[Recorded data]
________________________________________

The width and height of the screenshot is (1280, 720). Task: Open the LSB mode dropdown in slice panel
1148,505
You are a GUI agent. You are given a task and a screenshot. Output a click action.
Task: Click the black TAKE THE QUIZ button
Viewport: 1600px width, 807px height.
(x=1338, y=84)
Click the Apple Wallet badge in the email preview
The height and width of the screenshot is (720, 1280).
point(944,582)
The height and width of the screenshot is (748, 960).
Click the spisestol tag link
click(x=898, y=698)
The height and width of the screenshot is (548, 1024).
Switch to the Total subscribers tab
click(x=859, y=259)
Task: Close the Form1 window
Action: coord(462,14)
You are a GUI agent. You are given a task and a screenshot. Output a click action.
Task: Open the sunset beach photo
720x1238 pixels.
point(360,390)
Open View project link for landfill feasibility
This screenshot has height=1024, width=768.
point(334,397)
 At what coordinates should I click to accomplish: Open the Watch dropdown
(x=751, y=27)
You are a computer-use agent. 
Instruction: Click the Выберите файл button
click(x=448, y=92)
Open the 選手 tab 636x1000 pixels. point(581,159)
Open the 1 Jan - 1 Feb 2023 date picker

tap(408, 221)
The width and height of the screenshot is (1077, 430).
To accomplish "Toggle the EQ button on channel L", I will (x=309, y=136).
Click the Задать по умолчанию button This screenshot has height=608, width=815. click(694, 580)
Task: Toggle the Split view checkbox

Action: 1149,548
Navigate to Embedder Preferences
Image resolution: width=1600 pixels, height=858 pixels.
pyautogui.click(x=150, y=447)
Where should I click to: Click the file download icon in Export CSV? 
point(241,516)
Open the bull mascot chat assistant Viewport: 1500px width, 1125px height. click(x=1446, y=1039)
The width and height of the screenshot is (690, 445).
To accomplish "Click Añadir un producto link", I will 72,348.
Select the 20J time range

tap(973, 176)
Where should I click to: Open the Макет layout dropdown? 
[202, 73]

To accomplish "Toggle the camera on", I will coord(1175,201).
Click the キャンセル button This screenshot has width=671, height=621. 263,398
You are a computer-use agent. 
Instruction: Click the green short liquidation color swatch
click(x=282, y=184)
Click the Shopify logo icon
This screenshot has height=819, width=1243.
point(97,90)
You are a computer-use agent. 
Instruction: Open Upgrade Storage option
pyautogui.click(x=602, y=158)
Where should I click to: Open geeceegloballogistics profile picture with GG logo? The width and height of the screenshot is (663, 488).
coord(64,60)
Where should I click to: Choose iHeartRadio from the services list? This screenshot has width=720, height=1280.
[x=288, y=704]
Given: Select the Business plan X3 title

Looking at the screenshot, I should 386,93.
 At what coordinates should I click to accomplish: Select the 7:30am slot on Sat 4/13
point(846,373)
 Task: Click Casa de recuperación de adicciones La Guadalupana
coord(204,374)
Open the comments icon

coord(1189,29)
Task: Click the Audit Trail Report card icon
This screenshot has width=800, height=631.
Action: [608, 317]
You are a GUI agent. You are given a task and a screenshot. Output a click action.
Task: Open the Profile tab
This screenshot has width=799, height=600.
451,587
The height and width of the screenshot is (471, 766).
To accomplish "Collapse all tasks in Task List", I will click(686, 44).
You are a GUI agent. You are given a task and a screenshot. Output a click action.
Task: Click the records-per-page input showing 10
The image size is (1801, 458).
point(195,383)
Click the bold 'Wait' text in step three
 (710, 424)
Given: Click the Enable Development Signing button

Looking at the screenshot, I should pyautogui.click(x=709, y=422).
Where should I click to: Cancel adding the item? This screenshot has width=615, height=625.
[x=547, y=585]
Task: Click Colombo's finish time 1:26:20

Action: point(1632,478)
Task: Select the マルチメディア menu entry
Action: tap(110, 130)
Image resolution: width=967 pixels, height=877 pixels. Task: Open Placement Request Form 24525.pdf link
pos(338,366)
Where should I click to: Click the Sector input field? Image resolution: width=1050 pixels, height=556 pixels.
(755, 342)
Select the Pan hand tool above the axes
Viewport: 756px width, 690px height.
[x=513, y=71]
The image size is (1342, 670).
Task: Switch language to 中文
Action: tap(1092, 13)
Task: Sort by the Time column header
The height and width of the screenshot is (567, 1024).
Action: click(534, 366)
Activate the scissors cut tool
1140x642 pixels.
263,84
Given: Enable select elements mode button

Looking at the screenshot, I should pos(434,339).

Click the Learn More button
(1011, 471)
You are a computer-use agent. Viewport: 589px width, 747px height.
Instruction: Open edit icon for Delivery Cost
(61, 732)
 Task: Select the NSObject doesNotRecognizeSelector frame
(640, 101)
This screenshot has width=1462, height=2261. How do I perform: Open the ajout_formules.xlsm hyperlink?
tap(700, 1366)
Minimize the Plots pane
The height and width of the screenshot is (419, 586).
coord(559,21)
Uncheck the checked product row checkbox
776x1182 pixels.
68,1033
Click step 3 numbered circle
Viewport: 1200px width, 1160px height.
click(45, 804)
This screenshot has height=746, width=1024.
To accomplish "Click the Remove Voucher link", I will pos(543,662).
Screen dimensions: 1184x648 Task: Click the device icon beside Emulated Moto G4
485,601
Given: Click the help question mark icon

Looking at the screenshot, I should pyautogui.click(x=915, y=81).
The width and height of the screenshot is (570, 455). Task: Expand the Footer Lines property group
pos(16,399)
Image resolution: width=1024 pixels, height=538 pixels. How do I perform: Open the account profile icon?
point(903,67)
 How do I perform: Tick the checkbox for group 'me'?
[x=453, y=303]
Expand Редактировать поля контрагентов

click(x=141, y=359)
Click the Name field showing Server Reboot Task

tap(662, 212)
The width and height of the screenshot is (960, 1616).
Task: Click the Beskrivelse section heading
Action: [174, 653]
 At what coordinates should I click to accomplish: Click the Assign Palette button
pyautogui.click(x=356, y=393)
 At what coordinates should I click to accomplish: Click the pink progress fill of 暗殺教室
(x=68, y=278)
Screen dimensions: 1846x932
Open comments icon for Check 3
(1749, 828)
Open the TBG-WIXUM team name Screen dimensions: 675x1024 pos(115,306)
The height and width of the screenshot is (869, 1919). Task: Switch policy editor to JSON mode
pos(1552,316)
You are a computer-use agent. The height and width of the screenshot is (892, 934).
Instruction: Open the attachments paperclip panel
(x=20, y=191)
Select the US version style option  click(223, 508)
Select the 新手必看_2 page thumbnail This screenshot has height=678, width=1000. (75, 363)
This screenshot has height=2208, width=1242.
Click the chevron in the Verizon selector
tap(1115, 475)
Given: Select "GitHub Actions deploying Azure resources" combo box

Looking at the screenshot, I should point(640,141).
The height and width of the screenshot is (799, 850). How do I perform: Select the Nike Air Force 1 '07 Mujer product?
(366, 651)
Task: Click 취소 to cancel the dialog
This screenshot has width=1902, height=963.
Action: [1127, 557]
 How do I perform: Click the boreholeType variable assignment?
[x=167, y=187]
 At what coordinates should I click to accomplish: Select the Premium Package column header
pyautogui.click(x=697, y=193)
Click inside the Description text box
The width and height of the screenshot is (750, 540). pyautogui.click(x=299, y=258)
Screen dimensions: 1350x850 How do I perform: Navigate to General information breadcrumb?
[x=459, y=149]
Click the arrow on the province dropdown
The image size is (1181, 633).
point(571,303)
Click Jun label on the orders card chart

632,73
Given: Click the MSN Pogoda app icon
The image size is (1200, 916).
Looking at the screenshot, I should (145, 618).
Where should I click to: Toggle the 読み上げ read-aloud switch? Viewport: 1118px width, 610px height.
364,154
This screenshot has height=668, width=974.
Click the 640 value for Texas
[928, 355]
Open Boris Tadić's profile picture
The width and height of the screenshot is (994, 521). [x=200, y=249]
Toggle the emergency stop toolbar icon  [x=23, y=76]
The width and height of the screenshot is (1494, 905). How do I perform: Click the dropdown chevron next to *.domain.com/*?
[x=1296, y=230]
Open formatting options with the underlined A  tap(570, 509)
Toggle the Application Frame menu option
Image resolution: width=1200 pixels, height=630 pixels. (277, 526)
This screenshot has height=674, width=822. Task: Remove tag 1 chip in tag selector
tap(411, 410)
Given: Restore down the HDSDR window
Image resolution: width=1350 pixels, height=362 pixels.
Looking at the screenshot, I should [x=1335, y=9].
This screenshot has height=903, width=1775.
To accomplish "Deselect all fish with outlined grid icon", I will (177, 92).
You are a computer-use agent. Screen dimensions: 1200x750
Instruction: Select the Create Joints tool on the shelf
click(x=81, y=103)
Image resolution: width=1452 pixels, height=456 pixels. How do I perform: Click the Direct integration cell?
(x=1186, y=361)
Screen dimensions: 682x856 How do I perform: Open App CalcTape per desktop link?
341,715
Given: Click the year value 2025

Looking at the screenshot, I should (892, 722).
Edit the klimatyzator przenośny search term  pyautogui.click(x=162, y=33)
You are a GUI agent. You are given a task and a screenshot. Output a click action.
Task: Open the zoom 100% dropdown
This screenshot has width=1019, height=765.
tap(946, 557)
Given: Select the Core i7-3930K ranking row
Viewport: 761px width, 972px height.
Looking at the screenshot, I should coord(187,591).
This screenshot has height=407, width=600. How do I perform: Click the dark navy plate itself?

________________________________________

§ **What to work on**:
Up to and including the line that contains "Task: Click the black TAKE THE QUIZ button", restate word for word every line of the entries, starting from the first.

§ **Answer below**:
The width and height of the screenshot is (1280, 720). Task: Open the LSB mode dropdown in slice panel
1148,505
You are a GUI agent. You are given a task and a screenshot. Output a click action.
Task: Click the black TAKE THE QUIZ button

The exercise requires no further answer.